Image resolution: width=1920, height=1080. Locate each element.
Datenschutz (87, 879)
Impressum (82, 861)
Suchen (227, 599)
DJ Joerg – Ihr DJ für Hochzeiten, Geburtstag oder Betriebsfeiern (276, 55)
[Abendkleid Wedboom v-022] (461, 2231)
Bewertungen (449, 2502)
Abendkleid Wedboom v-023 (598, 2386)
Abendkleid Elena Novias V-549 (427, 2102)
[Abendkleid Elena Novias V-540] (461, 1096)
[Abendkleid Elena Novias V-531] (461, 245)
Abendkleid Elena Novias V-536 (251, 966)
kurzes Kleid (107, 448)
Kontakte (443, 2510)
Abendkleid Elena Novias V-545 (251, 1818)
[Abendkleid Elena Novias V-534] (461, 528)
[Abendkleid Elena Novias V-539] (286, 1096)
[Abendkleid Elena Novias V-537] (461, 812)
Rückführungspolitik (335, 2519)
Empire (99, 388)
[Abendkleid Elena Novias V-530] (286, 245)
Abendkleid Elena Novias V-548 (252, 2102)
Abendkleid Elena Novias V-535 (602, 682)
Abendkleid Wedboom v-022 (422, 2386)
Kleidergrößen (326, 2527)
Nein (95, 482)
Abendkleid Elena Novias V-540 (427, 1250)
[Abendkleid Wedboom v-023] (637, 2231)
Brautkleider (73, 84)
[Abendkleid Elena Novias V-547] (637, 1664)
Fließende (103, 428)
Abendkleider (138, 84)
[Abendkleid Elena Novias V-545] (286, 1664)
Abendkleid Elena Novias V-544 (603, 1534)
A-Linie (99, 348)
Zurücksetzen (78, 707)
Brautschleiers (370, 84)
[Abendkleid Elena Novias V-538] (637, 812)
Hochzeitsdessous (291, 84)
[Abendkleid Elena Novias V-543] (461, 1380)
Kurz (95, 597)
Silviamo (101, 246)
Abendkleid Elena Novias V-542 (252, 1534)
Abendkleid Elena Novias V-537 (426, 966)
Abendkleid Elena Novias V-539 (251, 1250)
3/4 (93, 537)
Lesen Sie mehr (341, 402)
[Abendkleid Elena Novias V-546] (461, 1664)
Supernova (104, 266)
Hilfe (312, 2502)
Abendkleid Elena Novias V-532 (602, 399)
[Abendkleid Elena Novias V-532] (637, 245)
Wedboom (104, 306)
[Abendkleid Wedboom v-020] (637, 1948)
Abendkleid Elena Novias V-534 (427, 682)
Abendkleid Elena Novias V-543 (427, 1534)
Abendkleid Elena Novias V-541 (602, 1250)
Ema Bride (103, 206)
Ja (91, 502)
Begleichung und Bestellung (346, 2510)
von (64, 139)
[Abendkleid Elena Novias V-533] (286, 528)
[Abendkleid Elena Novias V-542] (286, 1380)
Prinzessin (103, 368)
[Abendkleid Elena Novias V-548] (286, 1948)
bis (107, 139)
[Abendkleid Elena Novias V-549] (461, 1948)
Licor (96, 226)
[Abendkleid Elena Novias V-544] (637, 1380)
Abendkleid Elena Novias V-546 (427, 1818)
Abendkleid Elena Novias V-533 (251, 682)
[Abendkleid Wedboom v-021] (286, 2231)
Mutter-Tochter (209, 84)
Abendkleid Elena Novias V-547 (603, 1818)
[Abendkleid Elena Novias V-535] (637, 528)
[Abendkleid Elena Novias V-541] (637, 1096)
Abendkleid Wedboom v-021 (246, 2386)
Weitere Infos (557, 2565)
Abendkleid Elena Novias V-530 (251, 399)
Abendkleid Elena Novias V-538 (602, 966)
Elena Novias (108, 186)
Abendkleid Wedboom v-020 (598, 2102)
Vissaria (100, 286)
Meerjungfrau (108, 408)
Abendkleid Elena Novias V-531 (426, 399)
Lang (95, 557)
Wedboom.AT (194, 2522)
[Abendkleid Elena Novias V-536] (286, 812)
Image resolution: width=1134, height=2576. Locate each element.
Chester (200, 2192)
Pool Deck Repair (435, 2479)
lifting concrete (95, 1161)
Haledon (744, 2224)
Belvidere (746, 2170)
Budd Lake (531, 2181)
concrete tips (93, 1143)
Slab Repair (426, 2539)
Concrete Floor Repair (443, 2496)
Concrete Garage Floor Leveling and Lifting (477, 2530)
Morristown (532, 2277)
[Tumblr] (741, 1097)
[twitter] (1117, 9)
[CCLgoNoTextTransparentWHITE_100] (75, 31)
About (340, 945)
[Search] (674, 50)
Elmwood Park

------------------------------------------------------------------------

Write out the complete material a second time, matching it exactly.

[Output below]
Image resolution: width=1920, height=1080. Locate each element.
Datenschutz (87, 879)
Impressum (82, 861)
Suchen (227, 599)
DJ Joerg – Ihr DJ für Hochzeiten, Geburtstag oder Betriebsfeiern (276, 55)
[Abendkleid Wedboom v-022] (461, 2231)
Bewertungen (449, 2502)
Abendkleid Wedboom v-023 (598, 2386)
Abendkleid Elena Novias V-549 (427, 2102)
[Abendkleid Elena Novias V-540] (461, 1096)
[Abendkleid Elena Novias V-531] (461, 245)
Abendkleid Elena Novias V-536 (251, 966)
kurzes Kleid (107, 448)
Kontakte (443, 2510)
Abendkleid Elena Novias V-545 (251, 1818)
[Abendkleid Elena Novias V-534] (461, 528)
[Abendkleid Elena Novias V-539] (286, 1096)
[Abendkleid Elena Novias V-537] (461, 812)
Rückführungspolitik (335, 2519)
Empire (99, 388)
[Abendkleid Elena Novias V-530] (286, 245)
Abendkleid Elena Novias V-548 (252, 2102)
Abendkleid Elena Novias V-535 (602, 682)
Abendkleid Wedboom v-022 (422, 2386)
Kleidergrößen (326, 2527)
Nein (95, 482)
Abendkleid Elena Novias V-540 (427, 1250)
[Abendkleid Wedboom v-023] (637, 2231)
Brautkleider (73, 84)
[Abendkleid Elena Novias V-547] (637, 1664)
Fließende (103, 428)
Abendkleider (138, 84)
[Abendkleid Elena Novias V-545] (286, 1664)
Abendkleid Elena Novias V-544 (603, 1534)
A-Linie (99, 348)
Zurücksetzen (78, 707)
Brautschleiers (370, 84)
[Abendkleid Elena Novias V-538] (637, 812)
Hochzeitsdessous (291, 84)
[Abendkleid Elena Novias V-543] (461, 1380)
Kurz (95, 597)
Silviamo (101, 246)
Abendkleid Elena Novias V-542 (252, 1534)
Abendkleid Elena Novias V-537 (426, 966)
Abendkleid Elena Novias V-539 (251, 1250)
3/4 (93, 537)
Lesen Sie mehr (341, 402)
[Abendkleid Elena Novias V-546] (461, 1664)
Supernova (104, 266)
Hilfe (312, 2502)
Abendkleid Elena Novias V-532 (602, 399)
[Abendkleid Elena Novias V-532] (637, 245)
Wedboom (104, 306)
[Abendkleid Wedboom v-020] (637, 1948)
Abendkleid Elena Novias V-534 (427, 682)
Abendkleid Elena Novias V-543 (427, 1534)
Abendkleid Elena Novias V-541 (602, 1250)
Ema Bride (103, 206)
Ja (91, 502)
Begleichung und Bestellung (346, 2510)
von (64, 139)
[Abendkleid Elena Novias V-533] (286, 528)
[Abendkleid Elena Novias V-542] (286, 1380)
Prinzessin (103, 368)
[Abendkleid Elena Novias V-548] (286, 1948)
bis (107, 139)
[Abendkleid Elena Novias V-549] (461, 1948)
Licor (96, 226)
[Abendkleid Elena Novias V-544] (637, 1380)
Abendkleid Elena Novias V-546 (427, 1818)
Abendkleid Elena Novias V-533 (251, 682)
[Abendkleid Wedboom v-021] (286, 2231)
Mutter-Tochter (209, 84)
Abendkleid Elena Novias V-547 (603, 1818)
[Abendkleid Elena Novias V-535] (637, 528)
[Abendkleid Elena Novias V-541] (637, 1096)
Abendkleid Wedboom v-021 (246, 2386)
Weitere Infos (557, 2565)
Abendkleid Elena Novias V-530 (251, 399)
Abendkleid Elena Novias V-538 (602, 966)
Elena Novias (108, 186)
Abendkleid Wedboom v-020 (598, 2102)
Vissaria (100, 286)
Meerjungfrau (108, 408)
Abendkleid Elena Novias V-531 (426, 399)
Lang (95, 557)
Wedboom.AT (194, 2522)
[Abendkleid Elena Novias V-536] (286, 812)
Image resolution: width=1134, height=2576. Locate each element.
Chester (200, 2192)
Pool Deck Repair (435, 2479)
lifting concrete (95, 1161)
Haledon (744, 2224)
Belvidere (746, 2170)
Budd Lake (531, 2181)
concrete tips (93, 1143)
Slab Repair (426, 2539)
Concrete Floor Repair (443, 2496)
Concrete Garage Floor Leveling and Lifting (477, 2530)
Morristown (532, 2277)
[Tumblr] (741, 1097)
[twitter] (1117, 9)
[CCLgoNoTextTransparentWHITE_100] (75, 31)
About (340, 945)
[Search] (674, 50)
Elmwood Park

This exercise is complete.